Insomma, queste cose, non le possiamo approvare; un bambino non mi sento di poterlo sacrificare per un fine non buono, se non per salvare la vita di chi gli ha donato la vita, cioè della madre. Non so davvero come gli altri possano difendere certe idee. Di sicuro, solo con un tono più alto degli altri interlocutori. Ma così fanno solo i bambini, no? Questa è forse l’unica contro-indicazione: i capricci.

Ecco perché definisco il DDL Cirinnà ‘anti-italicum’ e preferirei invece che, per queste coppie, si promuovessero dei diritti di natura ‘effettivamente concreta’, non di natura ‘campata in aria’. Se si volessero scavalcare i vulnus di diritto realmente presenti, lo si potrebbe già fare grazie a semplici dichiarazioni unilaterali di un interessato, manifestazioni di volontà di un sig. x, che, registrate da un notaio (dunque di valore innegabilmente giuridico) permettono di indicare il sig. y come proprio tutore in tutti quei casi di inabilità del primo ad esprimere il proprio consenso (ciò permetterebbe di risolvere le difficoltà lamentate negli ospedali, ad esempio, quando alla morte di un omosessuale viene negato il permesso di riconoscimento della salma all’ex compagno – e in tutti gli altri casi), tuttociò senza necessità di scontrarsi con acredine per lo sdoganamento del modello dell’unione omosessuale e – ancora meglio – senza che si crei nocumento a terze parti, notoriamente estranee alla questione e, soprattutto, estremamente fragili a qualsiasi manipolazione. Inoltre, mai e poi mai, l’istituto del matrimonio dovrebbe essere lontanamente utilizzato (o menzionato) per le unioni dello stesso sesso: ne andrebbe della nostra responsabilità intellettuale. Non si vedrebbe infatti il senso di cancellare una certezza storica che dura da prima dei tempi degli antichi egizi, e cioè il vincolo santo (e sacro) tra l’uomo e la donna.

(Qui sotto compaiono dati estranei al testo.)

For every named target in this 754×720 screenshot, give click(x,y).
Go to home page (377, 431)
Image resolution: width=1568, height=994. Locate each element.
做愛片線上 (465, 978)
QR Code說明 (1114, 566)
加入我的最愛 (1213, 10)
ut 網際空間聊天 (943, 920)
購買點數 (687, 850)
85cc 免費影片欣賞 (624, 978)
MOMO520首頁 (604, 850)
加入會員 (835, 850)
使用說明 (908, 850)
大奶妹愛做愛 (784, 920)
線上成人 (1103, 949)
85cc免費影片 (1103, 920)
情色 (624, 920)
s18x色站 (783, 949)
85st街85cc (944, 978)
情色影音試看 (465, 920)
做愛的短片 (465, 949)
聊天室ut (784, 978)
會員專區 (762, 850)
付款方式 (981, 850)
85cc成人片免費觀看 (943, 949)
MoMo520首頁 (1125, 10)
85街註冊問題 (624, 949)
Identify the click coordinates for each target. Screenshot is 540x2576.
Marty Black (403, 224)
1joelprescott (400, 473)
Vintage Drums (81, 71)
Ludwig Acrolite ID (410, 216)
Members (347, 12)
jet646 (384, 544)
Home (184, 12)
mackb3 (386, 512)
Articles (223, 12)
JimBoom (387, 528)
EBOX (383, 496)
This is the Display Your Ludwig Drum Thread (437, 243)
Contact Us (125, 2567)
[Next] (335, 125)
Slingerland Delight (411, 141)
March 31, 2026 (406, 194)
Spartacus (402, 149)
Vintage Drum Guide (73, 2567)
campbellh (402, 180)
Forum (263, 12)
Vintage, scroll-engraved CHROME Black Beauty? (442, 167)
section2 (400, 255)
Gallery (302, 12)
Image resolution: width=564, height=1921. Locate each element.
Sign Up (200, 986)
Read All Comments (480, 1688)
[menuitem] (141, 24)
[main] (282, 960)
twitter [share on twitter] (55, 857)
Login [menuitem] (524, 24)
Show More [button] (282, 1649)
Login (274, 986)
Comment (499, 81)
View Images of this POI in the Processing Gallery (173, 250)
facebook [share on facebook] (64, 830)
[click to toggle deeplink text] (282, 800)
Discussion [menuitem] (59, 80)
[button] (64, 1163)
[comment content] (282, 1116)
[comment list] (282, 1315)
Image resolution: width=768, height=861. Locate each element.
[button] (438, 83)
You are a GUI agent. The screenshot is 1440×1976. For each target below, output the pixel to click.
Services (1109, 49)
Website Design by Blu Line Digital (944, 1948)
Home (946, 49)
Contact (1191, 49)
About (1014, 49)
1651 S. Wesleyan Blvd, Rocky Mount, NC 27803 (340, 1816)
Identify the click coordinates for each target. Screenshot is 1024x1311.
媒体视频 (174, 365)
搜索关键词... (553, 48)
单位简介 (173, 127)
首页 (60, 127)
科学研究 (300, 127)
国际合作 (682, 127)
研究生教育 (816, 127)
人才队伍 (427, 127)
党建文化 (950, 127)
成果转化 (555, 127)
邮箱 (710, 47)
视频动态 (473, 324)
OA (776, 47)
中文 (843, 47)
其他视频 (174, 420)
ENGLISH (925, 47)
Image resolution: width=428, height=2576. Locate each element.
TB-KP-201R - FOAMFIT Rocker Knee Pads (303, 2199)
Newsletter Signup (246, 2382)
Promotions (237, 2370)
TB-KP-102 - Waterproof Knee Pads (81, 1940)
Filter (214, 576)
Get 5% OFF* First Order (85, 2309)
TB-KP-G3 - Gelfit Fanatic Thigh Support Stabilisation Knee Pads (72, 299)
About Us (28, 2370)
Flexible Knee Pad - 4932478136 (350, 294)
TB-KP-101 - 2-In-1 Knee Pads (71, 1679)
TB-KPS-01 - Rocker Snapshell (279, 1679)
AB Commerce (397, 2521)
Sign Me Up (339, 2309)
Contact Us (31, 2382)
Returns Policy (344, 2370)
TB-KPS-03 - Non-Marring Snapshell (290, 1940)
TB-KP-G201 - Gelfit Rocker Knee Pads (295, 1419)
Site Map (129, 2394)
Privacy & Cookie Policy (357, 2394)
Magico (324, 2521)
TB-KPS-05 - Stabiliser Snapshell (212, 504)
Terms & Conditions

Il panorama può sembrare grigio, me ne rendo conto. C’è però una speranza: l’urlo dell’uomo al cielo (e ai propri governanti...) che lo mette di nuovo in lotta per la sua altissima libertà, tra le quali forse la più importante è quella di pensiero dei futuri uomini e donne, non ultimo cittadini, che devono essere liberi da deviazioni imposte perché già nella crescita incontreranno molteplici deviazioni, svincoli e sensi unici, dai quali dovranno svicolare intelligentemente. Forse, un giorno, desolato più che mai, l’uomo si renderà conto dell’Errore, e si volgerà al Cielo non per sputare (ché tanto gli ritorna addosso colpendolo in faccia ogni volta), ma per osservare di nuovo la normalità; le nuvole, e quel sole considerato pallido, che eppure continua a bruciare ardentemente. E si renderà conto che il cielo è già qui, e lui vi è immerso. E chissà, magari smetterà pure di ascoltare quegli scientisti che continuano a dirgli che lo spazio è tutto nero, anch’essi dimentichi che pure le stelle sono senza fine, e assai luminose.